Recently I installed a brand new 2-node Hyper-V 2016 cluster with the latest generation of hardware for one of our customers. I finished the setup of the cluster on Friday and happily left for the weekend.
I had a day off on Monday, came back to the office on Tuesday. One of the tasks I still had to do was setting up Hyper-V virtual machines on the cluster. I logged into one of the nodes to continue where I had left it on Friday. As usual the Server Manager popped up and I was ready to close it as soon as it was fully loaded. As it was loading something drew my attention, the server manager was reporting an enormous amount of events…
Weird… it’s a brand-new cluster? Upon inspection, I noticed that all alerts were related to the cluster. Obviously, the next step was to open the failover cluster manager and see what was going on. Starting the cluster manager and connecting to the node took an usual amount of time. Since I was already logged into one node via RDP, I wanted to log in to the other node also via RDP. When trying to establish the RDP connection, a very long time went by… so I killed the connection. I logged in to the out of band management for the server and there as well I only got a black screen back. Once more, strange things were happening. How could the console not give me an image of the server? I was in the process of establishing a remote connection…
I tried once more to create a RDP session, this time I almost immediately got a black screen with an error on it. Since I was no longer able to connect to the server, I rebooted the server.
The server came back up without any issue. I doublechecked to see if there was a hardware issue reported in the out of band, but found nothing. The logs were clean. No hardware issues.
When the server was back up and running, I could log in via RDP. I checked the event log and one error caught my attention. Event id 4005 – Winlogon.exe crashed. That explained why I couldn’t connect to the server.
First thing to check: are all windows updates installed? Check, up to date. My next thought was to check 0the other relevant logs (System, cluster, generate cluster log, …) to see if there was anything else that could point me in the right direction.
After a lot of research, I found out the RHS.exe process of the cluster crashed and took winrm.exe and winlogon.exe with it. Which rendered the server useless until a reboot was performed.
Noticing that a PTR zone was missing in DNS, I started by creating it and adding the relevant records for the cluster. After about 28 hours, I had the same issue. Therefore, that was not the root cause.
Let’s look at the RHS.exe process. RHS contains all the resources running on the cluster. If your host has enough resources, it is possible to put each resource in its own RHS.exe process. This can be done by selecting the resource in the failover cluster manager, going to the resources tab in the detail view of the selected resource, right clicking and selecting properties. Go to the ‘Advanced Policies’ tab and tick the ‘Run this resource in a separate resource monitor’ box:
I made the necessary changes to the resources on the cluster and verified I had multiple rhs.exe processes in task manager.

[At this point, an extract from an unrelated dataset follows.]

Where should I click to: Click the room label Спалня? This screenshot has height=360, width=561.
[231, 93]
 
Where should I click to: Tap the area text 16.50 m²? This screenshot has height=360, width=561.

Now, all I had to do was wait until it crashed. After about 30 hours, the problem popped up again. This time I logged in remotely from the host without the issue onto the other host that was displaying the error, via PowerShell. This allowed me to see the tasklist of running processes. When I checked the tasklist, I was surprised to see that all my RHS.exe processes were still running… yet the cluster crashed. This was a big hint towards the cause of the error.
As explained above, it is possible to split out all resources of a cluster to their own RHS.exe process but this is not valid for CSV’s (Cluster Shared Volumes). The option is not available for CSV’s. Since all my resources were still running on the affected node, and the cluster still crashed, the problem had to be with the CSV. As they were connected via iSCSI, it had to be a problem with one of the iSCSI connections.
I rebooted the affected host and when it was back up, I compared the iSCSI connections on both hosts. Sure enough there was a subtle difference between the two. On the favorite targets tab, the affected host had more targets for one CSV then the host that was working fine. After completely removing the target that had a difference and the related favorite targets from the iSCSI initiator and reconnecting the target, the iSCSI connections on both hosts matched up exactly.
I performed a rescan of the disks in disk manager and tested the failover disks to make sure they was still functional.
To check if this solved the issue, I logged out of the host and waited. I logged in each subsequent day to the host for 10 days without issue.
This is what solved the issue for me. Of course, I did research on the internet for this problem but most of the results I found were related to either 2008 R2, 2012 or 2012 R2. Which had solutions posted for them. However, they were not applicable to the Windows 2016 Hyper-V cluster.